We do think that the 2021 floor of 1.17 versus the US dollar should hold and perhaps provide buying
opportunities until then.
The much-awaited inflation data for July published last week in the US did not entail any major surprises.
Inflation did stabilise, albeit at a high level, and doves quickly seized on this as evidence that the inflation spike
will be short-lived. Rates and currencies did not react much, however, until two days later, when yields fell after
a poor consumer confidence report.
This week’s data in the US is mostly third tier, and the minutes for the FOMC’s last meeting are unlikely to
provide much insight given the publication lag. The dollar is likely to trade listlessly until the Jackson Hole
central bank bash in late-August.
The Swiss franc sold off against every other G10 currency last week, although its fate began to reverse on
Friday. CHF was supported by a sharp decline in US yields and ongoing concerns regarding the outlook for the
global economic recovery, brought into the limelight following the release of the surprisingly bad US consumer
sentiment report mentioned earlier.
There’s no too much macroeconomic data to report out of Switzerland this week, but we will be keeping a
close eye on the CHF speculative positioning data. That being said, given the relationship between the franc,
US yields and shifts in global market sentiment, we’ll mostly focus on external news.

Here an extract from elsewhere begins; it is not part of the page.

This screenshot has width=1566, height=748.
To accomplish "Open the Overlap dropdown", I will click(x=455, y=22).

The Australian dollar has continued to outperform most of its major peers so far this month, despite weak data
out of China sapping risk appetite and ongoing concerns surrounding rising infection levels in a handful of
Compared to most of the rest of the developed world, new virus caseloads remain very low in
Australia, although have still spiked in the past month and look on course to rise to their highest level during
the pandemic period. With the vaccination programme still lagging well behind, authorities have taken a zero
tolerance approach, with lockdowns in New South Wales and Victoria being extended in the past few days.

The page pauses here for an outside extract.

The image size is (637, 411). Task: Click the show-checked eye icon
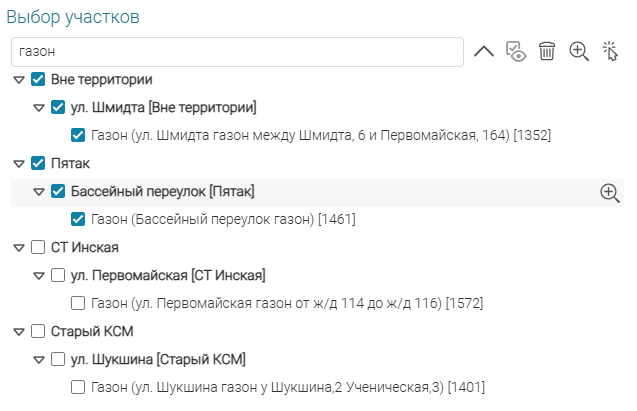515,51
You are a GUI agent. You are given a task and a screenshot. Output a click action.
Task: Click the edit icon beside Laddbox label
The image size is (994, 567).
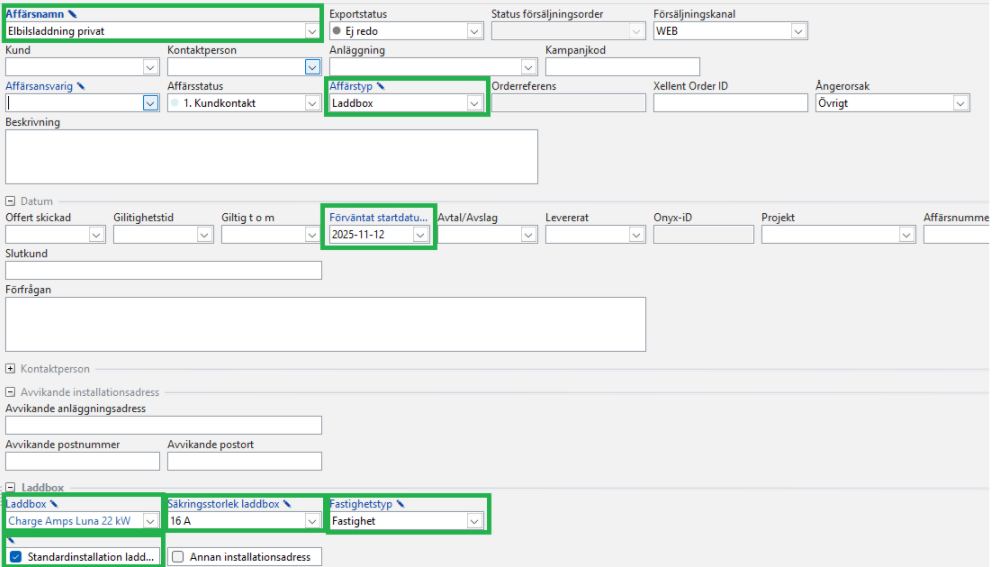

This has raised one or two concerns surrounding the potential negative impact on the Australian economy.
We don’t think the RBA’s meeting minutes will move AUD too much on Tuesday – the monthly labour report on
Friday will probably take on much more importance. Investors’ reaction to Wednesday’s RBNZ rate decision
may impact the Aussie dollar, particularly if policymakers there do indeed raise rates, as expected.
The USD/CAD cross traded within a relatively tight range last week, despite news that Prime Minister Justin
Trudeau was planning on holding a snap general election on 20th September. News of a sooner-than-expected
vote would ordinarily be negative for a domestic currency, but Trudeau’s Liberal Party of Canada have opened
up a reasonable lead in the latest poll of polls, and the party will likely be helped by the country’s impressive
vaccination rollout that has so far seen around 63% of the population receive both jabs. Optimism surrounding
the Canada economy is high and this, we believe, is likely to both support bets in favour of BoC tightening and
the Canadian dollar in the coming weeks.
July inflation data will be closely watched by investors on Wednesday. Retail sales on Friday may also be a
market mover, although this data is for June and therefore runs on a bit of a time lag.

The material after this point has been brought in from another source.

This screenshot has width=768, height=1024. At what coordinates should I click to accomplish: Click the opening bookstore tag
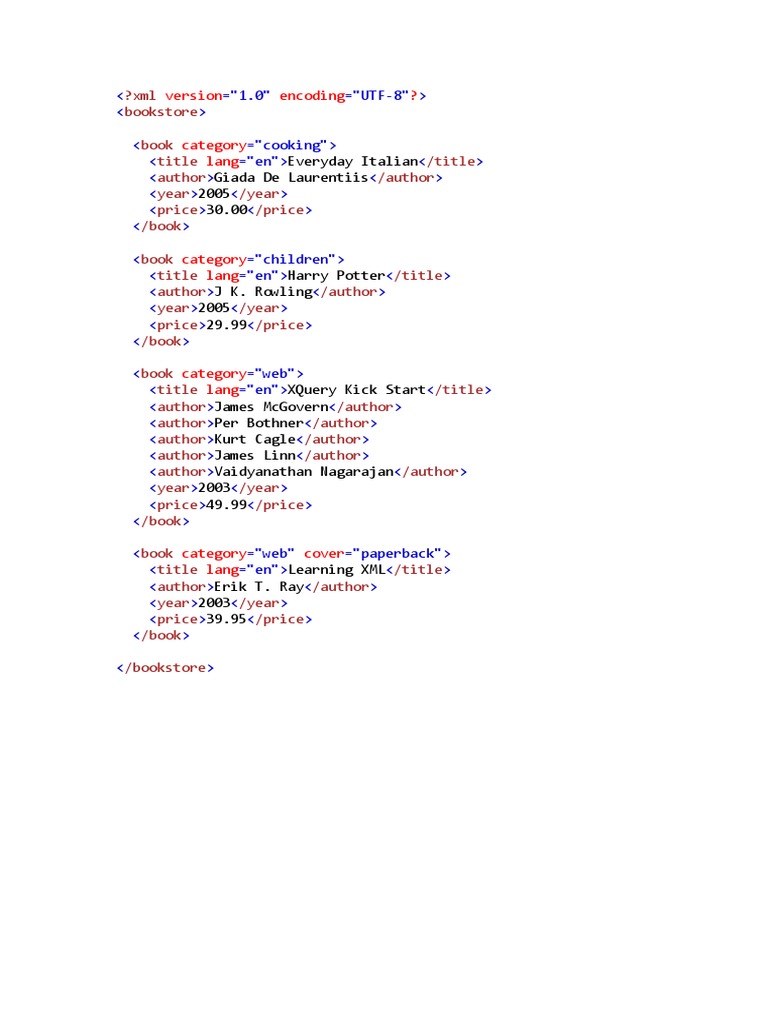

Yet again, the Chinese yuan ended the week around the middle of the pack of EM currencies, which proves just
how stable the currency tends to be compared to its peers.
Recent news from China has been rather disappointing. All of the key economic prints released by the National
Bureau of Statistics of China came out worse-than-expected today. Retail sales disappointed the most, showing
growth of only 8.5% year-on-year in July, well short of the double-digit increase penciled in by economists’.
Given the importance of consumption for the economy, this will surely catch the attention of the PBoC officials
deciding over monetary policy later this week, but it seems unlikely we’ll see any immediate changes in bank’s
main rates. So far, the bank has used other measures, cutting its reserve requirement ratio and injecting
liquidity through its medium-term lending facility to support the economy. Nonetheless, we’ll be keeping a
close eye for news from the PBoC meeting out on Friday.